Evening Republican, Volume 19, Number 83, Rensselaer, Jasper County, 8 April 1915 — Growing Sentiment Among Traveling Men for Temperance. [ARTICLE]

Growing Sentiment Among Traveling Men for Temperance.

The writer has met about all the traveling men who are regular visitors in this city and it is not an uncommon thing now for the liquor question to come up fdr discussion when several are riding in the bus to and from the station. It is noticeable that there has been a growing expression among these busy men in favor of the abolition of saloons and for national prohibition, and it is very jarely that any traveling salesman champions the cause of the liquor traffic.
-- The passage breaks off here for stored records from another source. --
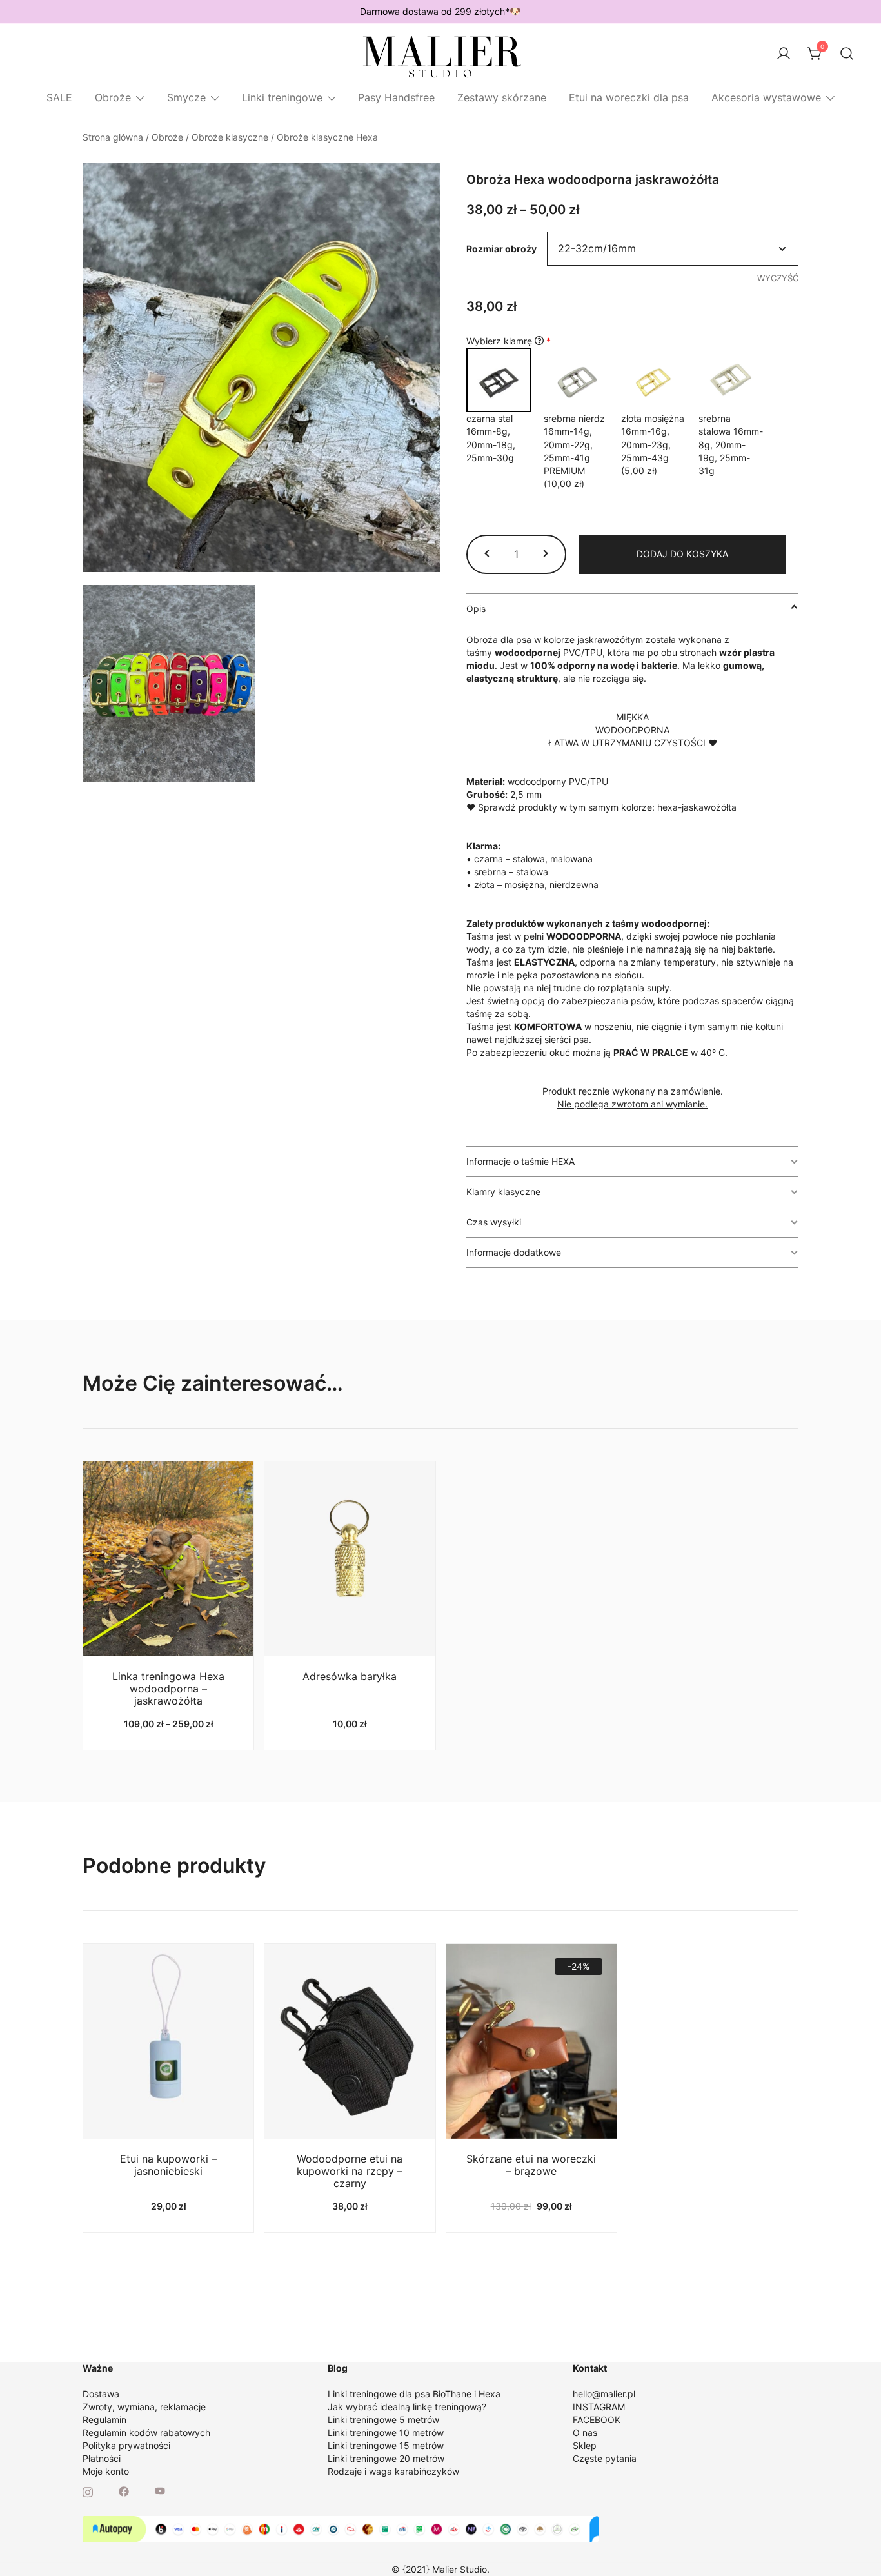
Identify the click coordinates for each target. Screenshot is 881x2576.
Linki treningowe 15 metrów (386, 2445)
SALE (59, 97)
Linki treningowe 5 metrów (383, 2419)
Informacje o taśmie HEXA (520, 1161)
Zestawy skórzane (501, 97)
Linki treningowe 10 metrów (386, 2432)
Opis (476, 608)
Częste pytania (605, 2458)
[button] (488, 554)
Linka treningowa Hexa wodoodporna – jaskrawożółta (168, 1688)
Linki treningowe (282, 97)
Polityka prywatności (126, 2445)
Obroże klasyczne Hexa (327, 137)
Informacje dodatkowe (513, 1252)
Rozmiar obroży (501, 248)
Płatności (102, 2458)
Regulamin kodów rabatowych (146, 2432)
The time was only a few years back when traveling men had to invite merchants out to have a few drinks before they could sell a bill of goods. Now if a traveling man was to show up in a store with the odor of whisky on his breath he would be ordered from the store. Both were at fault some ten or twenty years ago and both have come out of the old habit and they now disapprove it with equal ardor. The reform is very pleasing. We have always looked upon the traveling salesman as a barometer in the matter of indicating political and business conditions and even moral matters. During the summer and fall of 1912 there were a great many of them enthusiastically progressive and the wiser ones knew that there could be only one result in that campaign and that was democratic success. Last fall they were about all republican and they foretold of republican success. They are republican still and they are impatient for the time when a change can be made and a fair* tariff law passed. They see the beauties and happiness in the small dry cities of the state and they know that the saloon and the liquor business have no place in the economic make-up of the country. They know, as one remarked only this morning when he commented on the appearance of Renssealer, that a man who spends his hours loafing in a saloon can not rake his lawn and tend his garden and grow flowers and give thought to the beautiful, the healthful and the right. “I lived in a dry state for five years,” remarked another traveling man, “and I know that there is no defense for the saloons. They should be rooted out and the entire traffic banished from the land.” The traveling men see things in their keen business judgment long before they come and they expect that many of us will live to see the day when there will be no saloons, no breweries, no distilleries, and when the jails and insane hospitals and poor asylums will be almost vacated. The advent of woman’s suffrage will hasten that desirable end. It placed many Illinois cities in the dry column Tuesday and it will banish the saloons from Indiana if adopted. Temperance people should not be modest. Don’t hesitate to proclaim your convictions. Be charitable in your treatment of the subject but leave no doubt about how you stand, and your influence will help throw off the thraldom that has held our fair nation back for generations.